=== Information ===
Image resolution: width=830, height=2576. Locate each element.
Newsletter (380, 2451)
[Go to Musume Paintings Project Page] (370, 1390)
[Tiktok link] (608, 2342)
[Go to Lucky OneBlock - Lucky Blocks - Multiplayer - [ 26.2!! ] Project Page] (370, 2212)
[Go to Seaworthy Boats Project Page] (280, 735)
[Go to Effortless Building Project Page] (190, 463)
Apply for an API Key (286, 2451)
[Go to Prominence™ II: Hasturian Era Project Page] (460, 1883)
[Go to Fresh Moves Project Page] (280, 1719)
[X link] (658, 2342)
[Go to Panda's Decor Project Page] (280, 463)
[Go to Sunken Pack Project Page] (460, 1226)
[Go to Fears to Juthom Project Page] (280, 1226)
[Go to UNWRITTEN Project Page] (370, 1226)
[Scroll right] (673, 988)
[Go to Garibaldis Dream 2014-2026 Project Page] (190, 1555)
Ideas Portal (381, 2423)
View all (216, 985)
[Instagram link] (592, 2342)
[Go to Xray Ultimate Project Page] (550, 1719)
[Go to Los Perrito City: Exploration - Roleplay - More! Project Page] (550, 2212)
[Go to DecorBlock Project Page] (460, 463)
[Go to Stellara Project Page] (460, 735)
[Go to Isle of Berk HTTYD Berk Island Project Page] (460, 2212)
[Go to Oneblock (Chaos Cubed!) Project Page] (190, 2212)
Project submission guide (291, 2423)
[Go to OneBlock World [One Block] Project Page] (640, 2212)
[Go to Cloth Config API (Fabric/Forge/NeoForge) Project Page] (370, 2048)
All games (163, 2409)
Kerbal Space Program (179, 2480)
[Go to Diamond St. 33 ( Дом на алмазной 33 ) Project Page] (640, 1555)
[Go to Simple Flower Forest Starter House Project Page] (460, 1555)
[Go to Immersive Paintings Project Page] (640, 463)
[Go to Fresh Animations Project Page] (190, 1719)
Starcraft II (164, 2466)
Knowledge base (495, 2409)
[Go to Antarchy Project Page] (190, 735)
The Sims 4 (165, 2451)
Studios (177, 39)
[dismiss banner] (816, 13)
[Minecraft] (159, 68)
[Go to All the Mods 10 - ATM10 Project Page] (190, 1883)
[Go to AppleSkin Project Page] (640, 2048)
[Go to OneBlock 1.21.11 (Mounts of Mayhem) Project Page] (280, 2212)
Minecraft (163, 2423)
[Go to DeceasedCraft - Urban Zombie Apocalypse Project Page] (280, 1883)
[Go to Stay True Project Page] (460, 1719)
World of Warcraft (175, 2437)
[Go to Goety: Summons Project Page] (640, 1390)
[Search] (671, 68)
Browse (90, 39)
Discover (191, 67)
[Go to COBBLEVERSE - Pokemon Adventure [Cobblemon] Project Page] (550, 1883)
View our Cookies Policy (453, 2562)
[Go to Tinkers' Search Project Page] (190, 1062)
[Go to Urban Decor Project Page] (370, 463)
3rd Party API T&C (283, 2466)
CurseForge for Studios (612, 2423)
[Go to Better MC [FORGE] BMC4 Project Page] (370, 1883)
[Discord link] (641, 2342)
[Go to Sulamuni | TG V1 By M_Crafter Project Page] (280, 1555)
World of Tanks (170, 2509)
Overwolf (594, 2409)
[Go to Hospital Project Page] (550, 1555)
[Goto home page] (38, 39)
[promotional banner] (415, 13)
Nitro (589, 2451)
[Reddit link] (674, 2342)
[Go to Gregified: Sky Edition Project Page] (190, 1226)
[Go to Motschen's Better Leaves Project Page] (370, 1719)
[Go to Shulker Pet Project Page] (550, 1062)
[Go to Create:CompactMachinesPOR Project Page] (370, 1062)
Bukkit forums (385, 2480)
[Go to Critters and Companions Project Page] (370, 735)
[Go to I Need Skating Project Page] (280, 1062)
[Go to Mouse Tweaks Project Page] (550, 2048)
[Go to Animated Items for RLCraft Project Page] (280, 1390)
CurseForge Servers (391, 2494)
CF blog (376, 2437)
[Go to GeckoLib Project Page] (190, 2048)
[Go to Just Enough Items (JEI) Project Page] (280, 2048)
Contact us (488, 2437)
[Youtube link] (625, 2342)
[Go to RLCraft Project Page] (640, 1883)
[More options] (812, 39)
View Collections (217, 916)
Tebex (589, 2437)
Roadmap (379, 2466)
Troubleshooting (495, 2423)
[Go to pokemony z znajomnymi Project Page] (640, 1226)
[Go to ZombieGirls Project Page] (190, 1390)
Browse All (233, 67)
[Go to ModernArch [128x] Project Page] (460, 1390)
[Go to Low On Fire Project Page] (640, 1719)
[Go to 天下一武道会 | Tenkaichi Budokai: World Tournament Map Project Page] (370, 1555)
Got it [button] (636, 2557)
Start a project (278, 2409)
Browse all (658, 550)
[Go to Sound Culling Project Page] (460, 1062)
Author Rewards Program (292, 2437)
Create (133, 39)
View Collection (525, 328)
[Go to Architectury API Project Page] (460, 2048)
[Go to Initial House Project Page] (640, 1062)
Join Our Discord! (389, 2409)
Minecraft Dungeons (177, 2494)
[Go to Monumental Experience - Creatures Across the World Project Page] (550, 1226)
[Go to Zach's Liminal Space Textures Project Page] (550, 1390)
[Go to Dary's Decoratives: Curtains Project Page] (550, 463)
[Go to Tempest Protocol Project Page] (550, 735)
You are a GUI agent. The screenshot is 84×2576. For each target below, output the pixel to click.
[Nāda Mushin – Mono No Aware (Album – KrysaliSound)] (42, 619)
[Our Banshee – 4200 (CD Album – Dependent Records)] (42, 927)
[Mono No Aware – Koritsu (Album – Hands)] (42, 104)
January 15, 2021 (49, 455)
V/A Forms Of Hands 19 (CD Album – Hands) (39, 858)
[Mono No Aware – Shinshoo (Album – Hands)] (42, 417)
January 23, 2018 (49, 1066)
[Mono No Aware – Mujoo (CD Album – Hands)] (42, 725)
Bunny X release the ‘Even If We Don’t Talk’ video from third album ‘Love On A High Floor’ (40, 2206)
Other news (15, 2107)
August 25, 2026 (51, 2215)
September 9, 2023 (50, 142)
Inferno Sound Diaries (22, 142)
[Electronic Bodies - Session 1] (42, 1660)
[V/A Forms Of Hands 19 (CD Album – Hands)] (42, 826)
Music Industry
===
Your assignment —
Output the records in full, keeping them exactly as they are.

Output for this exercise —
Image resolution: width=830, height=2576. Locate each element.
Newsletter (380, 2451)
[Go to Musume Paintings Project Page] (370, 1390)
[Tiktok link] (608, 2342)
[Go to Lucky OneBlock - Lucky Blocks - Multiplayer - [ 26.2!! ] Project Page] (370, 2212)
[Go to Seaworthy Boats Project Page] (280, 735)
[Go to Effortless Building Project Page] (190, 463)
Apply for an API Key (286, 2451)
[Go to Prominence™ II: Hasturian Era Project Page] (460, 1883)
[Go to Fresh Moves Project Page] (280, 1719)
[X link] (658, 2342)
[Go to Panda's Decor Project Page] (280, 463)
[Go to Sunken Pack Project Page] (460, 1226)
[Go to Fears to Juthom Project Page] (280, 1226)
[Go to UNWRITTEN Project Page] (370, 1226)
[Scroll right] (673, 988)
[Go to Garibaldis Dream 2014-2026 Project Page] (190, 1555)
Ideas Portal (381, 2423)
View all (216, 985)
[Instagram link] (592, 2342)
[Go to Xray Ultimate Project Page] (550, 1719)
[Go to Los Perrito City: Exploration - Roleplay - More! Project Page] (550, 2212)
[Go to DecorBlock Project Page] (460, 463)
[Go to Stellara Project Page] (460, 735)
[Go to Isle of Berk HTTYD Berk Island Project Page] (460, 2212)
[Go to Oneblock (Chaos Cubed!) Project Page] (190, 2212)
Project submission guide (291, 2423)
[Go to OneBlock World [One Block] Project Page] (640, 2212)
[Go to Cloth Config API (Fabric/Forge/NeoForge) Project Page] (370, 2048)
All games (163, 2409)
Kerbal Space Program (179, 2480)
[Go to Diamond St. 33 ( Дом на алмазной 33 ) Project Page] (640, 1555)
[Go to Simple Flower Forest Starter House Project Page] (460, 1555)
[Go to Immersive Paintings Project Page] (640, 463)
[Go to Fresh Animations Project Page] (190, 1719)
Starcraft II (164, 2466)
Knowledge base (495, 2409)
[Go to Antarchy Project Page] (190, 735)
The Sims 4 (165, 2451)
Studios (177, 39)
[dismiss banner] (816, 13)
[Minecraft] (159, 68)
[Go to All the Mods 10 - ATM10 Project Page] (190, 1883)
[Go to AppleSkin Project Page] (640, 2048)
[Go to OneBlock 1.21.11 (Mounts of Mayhem) Project Page] (280, 2212)
Minecraft (163, 2423)
[Go to DeceasedCraft - Urban Zombie Apocalypse Project Page] (280, 1883)
[Go to Stay True Project Page] (460, 1719)
World of Warcraft (175, 2437)
[Go to Goety: Summons Project Page] (640, 1390)
[Search] (671, 68)
Browse (90, 39)
Discover (191, 67)
[Go to COBBLEVERSE - Pokemon Adventure [Cobblemon] Project Page] (550, 1883)
View our Cookies Policy (453, 2562)
[Go to Tinkers' Search Project Page] (190, 1062)
[Go to Urban Decor Project Page] (370, 463)
3rd Party API T&C (283, 2466)
CurseForge for Studios (612, 2423)
[Go to Better MC [FORGE] BMC4 Project Page] (370, 1883)
[Discord link] (641, 2342)
[Go to Sulamuni | TG V1 By M_Crafter Project Page] (280, 1555)
World of Tanks (170, 2509)
Overwolf (594, 2409)
[Go to Hospital Project Page] (550, 1555)
[Goto home page] (38, 39)
[promotional banner] (415, 13)
Nitro (589, 2451)
[Reddit link] (674, 2342)
[Go to Gregified: Sky Edition Project Page] (190, 1226)
[Go to Motschen's Better Leaves Project Page] (370, 1719)
[Go to Shulker Pet Project Page] (550, 1062)
[Go to Create:CompactMachinesPOR Project Page] (370, 1062)
Bukkit forums (385, 2480)
[Go to Critters and Companions Project Page] (370, 735)
[Go to I Need Skating Project Page] (280, 1062)
[Go to Mouse Tweaks Project Page] (550, 2048)
[Go to Animated Items for RLCraft Project Page] (280, 1390)
CurseForge Servers (391, 2494)
CF blog (376, 2437)
[Go to GeckoLib Project Page] (190, 2048)
[Go to Just Enough Items (JEI) Project Page] (280, 2048)
Contact us (488, 2437)
[Youtube link] (625, 2342)
[Go to RLCraft Project Page] (640, 1883)
[More options] (812, 39)
View Collections (217, 916)
Tebex (589, 2437)
Roadmap (379, 2466)
Troubleshooting (495, 2423)
[Go to pokemony z znajomnymi Project Page] (640, 1226)
[Go to ZombieGirls Project Page] (190, 1390)
Browse All (233, 67)
[Go to ModernArch [128x] Project Page] (460, 1390)
[Go to Low On Fire Project Page] (640, 1719)
[Go to 天下一武道会 | Tenkaichi Budokai: World Tournament Map Project Page] (370, 1555)
Got it [button] (636, 2557)
Start a project (278, 2409)
Browse all (658, 550)
[Go to Sound Culling Project Page] (460, 1062)
Author Rewards Program (292, 2437)
Create (133, 39)
View Collection (525, 328)
[Go to Architectury API Project Page] (460, 2048)
[Go to Initial House Project Page] (640, 1062)
Join Our Discord! (389, 2409)
Minecraft Dungeons (177, 2494)
[Go to Monumental Experience - Creatures Across the World Project Page] (550, 1226)
[Go to Zach's Liminal Space Textures Project Page] (550, 1390)
[Go to Dary's Decoratives: Curtains Project Page] (550, 463)
[Go to Tempest Protocol Project Page] (550, 735)
You are a GUI agent. The screenshot is 84×2576. For each target below, output the pixel to click.
[Nāda Mushin – Mono No Aware (Album – KrysaliSound)] (42, 619)
[Our Banshee – 4200 (CD Album – Dependent Records)] (42, 927)
[Mono No Aware – Koritsu (Album – Hands)] (42, 104)
January 15, 2021 (49, 455)
V/A Forms Of Hands 19 (CD Album – Hands) (39, 858)
[Mono No Aware – Shinshoo (Album – Hands)] (42, 417)
January 23, 2018 (49, 1066)
[Mono No Aware – Mujoo (CD Album – Hands)] (42, 725)
Bunny X release the ‘Even If We Don’t Talk’ video from third album ‘Love On A High Floor’ (40, 2206)
Other news (15, 2107)
August 25, 2026 (51, 2215)
September 9, 2023 (50, 142)
Inferno Sound Diaries (22, 142)
[Electronic Bodies - Session 1] (42, 1660)
[V/A Forms Of Hands 19 (CD Album – Hands)] (42, 826)
Music Industry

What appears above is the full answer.